If his condition was entered into the system, into the criminal background check system, and he went to do that background check, I would assume that he would have been rejected. So, in the case of Jared Loughner, if Arizona would have entered 121,000 records that they had not entered into the system, if his record was one of those, and the he probably would have been rejected, as just like, since 1999, 1.7 million criminals and mentally ill have been rejected when trying to buy a weapon.

Now, the thing that -- the other point we need to make is, there is a gun show loophole. So in the case of the rejection from -- at the gun store, he could have easily gone to a gun show or private seller and get a gun.

So, this is -- you know, this is a problem but we can solve it.

WALLACE: Let me ask you about another part of the issue, of the debate. Loughner shot your wife and all the others at that shopping center that morning, with a gun with a magazine that held 33 rounds.

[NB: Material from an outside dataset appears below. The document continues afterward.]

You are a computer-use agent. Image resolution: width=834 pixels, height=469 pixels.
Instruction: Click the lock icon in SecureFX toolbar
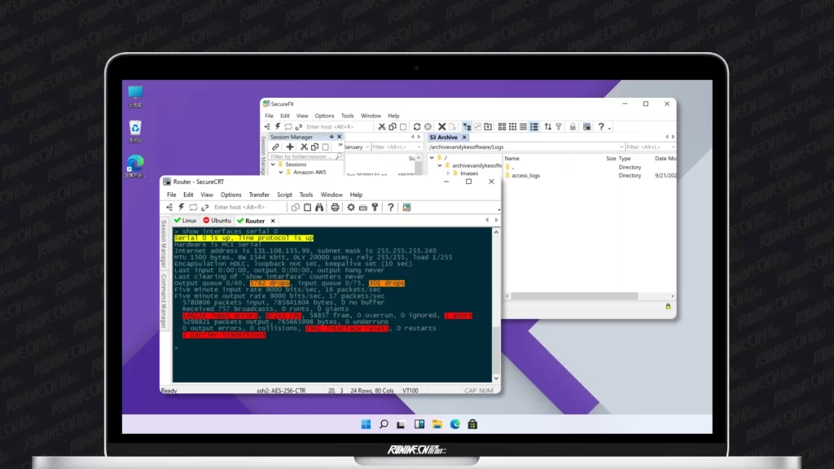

If there were a limit on the number of rounds, the president wants it to be 10 rounds, what difference would it have made?

KELLY: I think it would have made a big difference, as he tried to reload one 33-round magazine for another 33 magazine -- round magazine, he dropped the magazine, and that gave time for a woman named Patricia Maisch to grab it and it gave time for a couple of people to restrain him.

If, let's say, for a second, that that was a 10-round magazine and the same thing happened. You would have had a lot less people shot and a lot less people murdered. Even 9-year-old Christina Taylor Green, born on 9/11 and didn't live to see her 10th birthday likely would be alive today, because she was shot with a bullet after round number 13.   WALLACE: As you know, Captain, Wayne LaPierre is going to be on in the next segment and I want to deal with the arguments he makes. He says we had an assault weapons ban for 10 years. It didn't work.

KELLY: Well, I don't know if it worked or not. I mean, I haven't looked at all of the statistics. Common sense tells me that if it is much more difficult for criminals and the mentally ill to get assault weapons and high capacity magazines and guns in general that we will save lives.

I served in the military for 25 years. I mean, I know the value of having an assault weapon, a gun that can kill many people, many quickly. I personally don't believe that we should have, you know, the average person on the street, including criminals, mentally ill and terrorists should have easy access to those weapons. In cases of mass shootings when an assault weapon has been used, we know that, typically, twice as many people are shot and that means more people die and are severely injured.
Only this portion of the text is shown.